January 16 1978
Mark!
I have been doing some overnight thinking on this matter of a biography, on which I wrote to you yesterday briefly, so that the subject might be placed at once in confidential status between us. Besides what I indicated, there is to be considered the commentary I am preparing on the [T. S.] Matthews book – what sort of relation as to contents, and timings, would have to obtain between the two. Then there is the question, which I have very sketchily presented to you, of others – as, for instance, what Alan might wish, as to participation, on the basis of past speculation of mine communicated to him. Indeed, the material documentary, and of personal communication, that he holds, besides his own separately collected possession of bibliographical and personal data (on very much of which he has my comments, corrective, informative), would have worth for source material for a biography.
Much keeps rising for our thinking on between Jim [Mathias] and myself; I must try to pace this – the burden of presence to it all for judging from his position of care for my work, myself, the course of things in special relation to the Matthews matter is a large one (and the Matthews matter in particular is not, as I hope very few of my friends are feeling to be and am sure he is not feeling it to be all over with). I shall be raising question of what you propose with him, for his thinking on. He is keenly sensitive to the practical aspects of things along with being keenly sensitive to the personal values and ultimate realities at the inward center of them; and he has a most lively sensitivity of feeling to the personal actuality, myself. I believe that he knows, a good deal, the differing natures and personalities of my friends whom he has taken into friendship: let is leave the biography subject for the present to his and my deliberating on it for a time. You have my word already as to my viewing your proposal very seriously.
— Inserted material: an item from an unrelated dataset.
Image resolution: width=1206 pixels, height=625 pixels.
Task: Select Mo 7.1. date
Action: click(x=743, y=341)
That is news of interest that you have sent as to the anonymous review of my Selected Poems and The Telling that appeared three to four years ago in the TLS was by Donald Davie. [sic] I had thought it was by I. A. Richards, for its wizened sprightliness, and its benighted vanity in one regarding himself as a poet also – the writer did not deign to write well of my poems, concentrated on attacking Michael's [Kirkham] writing on one, sympathetically, in his review of Selected Poems in the Cambridge Quarterly. Michael wrote an answer to that in a submitted letter, which the TLS did not publish. At the time, for sure, Michael did not know that the TLS reviewer was Davie! ---Yet in recent time Michael has indicated that he and Davie have become friends ; but he has not indicated acquaintance with the fact that it was Davie who wrote against my poem that Michael had chosen as one instance for demonstrating how good my poems are. --- Do not speak of what I have here written on this matter to anyone. I am looking towards what you will be further sending me as to how this review may have been modified in Davies’s reproduction of it in his book of essays.
As I have already indicated, as to your finding of that nastiness as to Jonathan Cape and Graves and myself: the temptation to vent ill-feeling upon myself bas been widespread, and, likewise, the yielding to it. There is that ‘about’ me, that which I ‘am’, that excites discomfort.-------- The why of this I regard as having to do with the same 'thing' that accounts for Matthews' daring to do what be has done in treating of myself, my life, my work. my relations with people.
I thank you for attempting to speak with some ease of openness on what I wrote for the three in England's knowing. I'll comment on what you have written in my next writing. . --- I have written hurriedly. I must prepare for going out to lunch with two friends – this planned by one of them for my birthday's honor.
Blessings – with special pleasure in your thought of me in the birthday connection.